Banc of America Securities analysts noted that the high yield market continues to show a "firm tone," while the pace of the primary segment picked up, with some $3.4 billion in 15 deals priced in the week ended Thursday - the busiest week since the week of Dec. 8, when close to $5 billion of new bonds appeared. They also acknowledged demand for high yield paper "remained strong as well," with high yield mutual funds reporting an inflow of $396 million in the week ended last Wednesday, as measured by AMG Data Services, whose weekly fund-flow statistics are seen by market participants as a key barometer of overall junk market liquidity trends.

On a credit basis, highest of the three credit tiers into which B of A divides its index - those credits rated BB and BB+ and comprising 15.65% of the index - showed an index-best 0.81% gain, followed by the lowest credit tier (issues rated B- and below, accounting for 37.86% of the index), which returned 0.61%. Bringing up the rear was the middle credit tier, consisting of those issues rated BB-, B+ and B and making up 46.49% of the index, which returned 0.49%. In the previous week, the lower tier led the way with a 2.00% gain, followed by the middle tier (1.03%) and the top tier (0.69%).

The overall index advance remains broad-based, with 22 out of the 23 industry groups into which B of A divides its high yield universe posting gains for the week and only one - cable/DBS operators - finishing in the red (and even then, just barely, with a 0.05% decline). The previous week had seen a clean sweep, with all 23 subsectors in the black.

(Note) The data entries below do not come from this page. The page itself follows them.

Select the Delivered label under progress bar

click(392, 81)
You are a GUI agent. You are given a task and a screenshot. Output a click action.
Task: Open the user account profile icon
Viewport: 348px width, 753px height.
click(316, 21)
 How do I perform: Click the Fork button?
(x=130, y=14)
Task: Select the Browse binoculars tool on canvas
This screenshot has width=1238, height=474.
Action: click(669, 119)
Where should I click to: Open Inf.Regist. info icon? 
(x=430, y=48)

The cable/DBS's weak performance was a sharp turnaround from the week before, when it had been the strongest of all subsectors, with a 2.52% return. In the latest week, that index-best position was waken over by non-ferrous metals and mining, up 1.89%, a far better return than any other grouping. In the week ended Jan. 8, the non-ferrous metals and mining group was on the Bottom Five list of the week's weakest finishers, with a relatively restrained 0.44% gain.

Transportation (up 1.03%), consumer non-cyclical companies (up 0.99%), energy (up 0.85%) and PCS/cellular operators (up 0.82%) rounded out the latest week's Top Five list of the best performers. In the previous week, PCS/cellular has been a Top Five name, gaining 1.99%, while energy had been among the laggards, up only a relatively sedate 0.75%

On the downside, apart from the negative return posted by cable/DBS as it went from first to worst, as noted, the other names among the Bottom Five merely turned in weaker-than-average gains. Business services (up 0.22%), finance (up 0.30%), technology (0.35% better) and advertising-dependent media (0.37% ahead) rounded out the list of the week's weakest areas. The tech names had been among the top finishers the week before, with a 2.38% return.

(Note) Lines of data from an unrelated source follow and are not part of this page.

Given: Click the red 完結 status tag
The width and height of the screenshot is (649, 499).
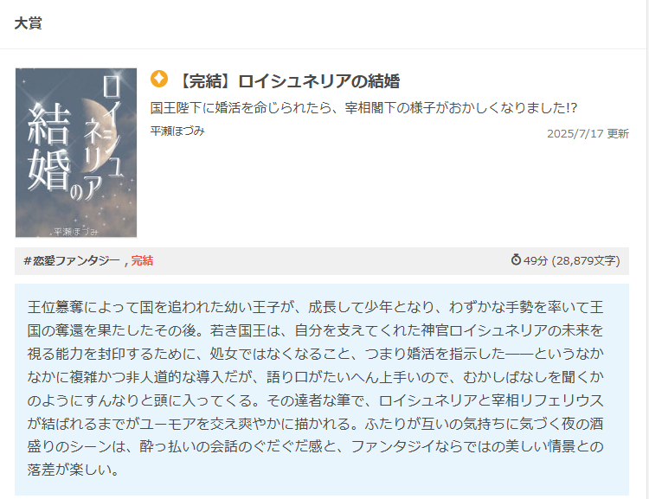Looking at the screenshot, I should [143, 260].
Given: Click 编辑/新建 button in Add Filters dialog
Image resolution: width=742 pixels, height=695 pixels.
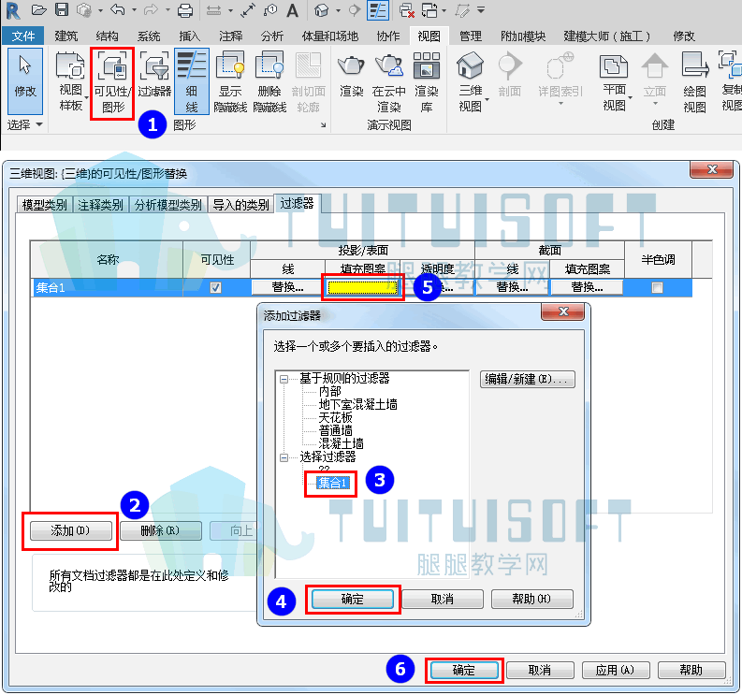Looking at the screenshot, I should pos(527,379).
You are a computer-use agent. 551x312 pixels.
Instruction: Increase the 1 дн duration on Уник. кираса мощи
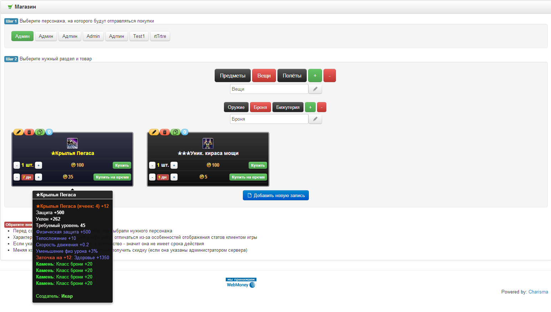tap(174, 177)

On a year-to-date basis, PCS/cellular, on the strength of two straight weeks in the Top Five, has taken over as the leader, with a cumulative return of 2.82%, dethroning first-week leader cable/DBS, whose small, but index-worst, loss this past week dropped it back to a 2.47% return. That also puts it behind wireline operators, which have returned 2.56% so far.

Steel, despite a respectable 0.81% gain in the week, remains the weakest cumulative name so far, at 0.94%, chiefly because its performance in the first week, just 0.14% lagged the rest of the index so badly. Steel was also the weakest finisher of 2003, its 11.35% final return - due to a very strong December - the smallest of any grouping.

Business services, on the Bottom Five list in the most recent week, remains only slightly ahead of the steelers, with an anemic 1.17% year-to-date return so far.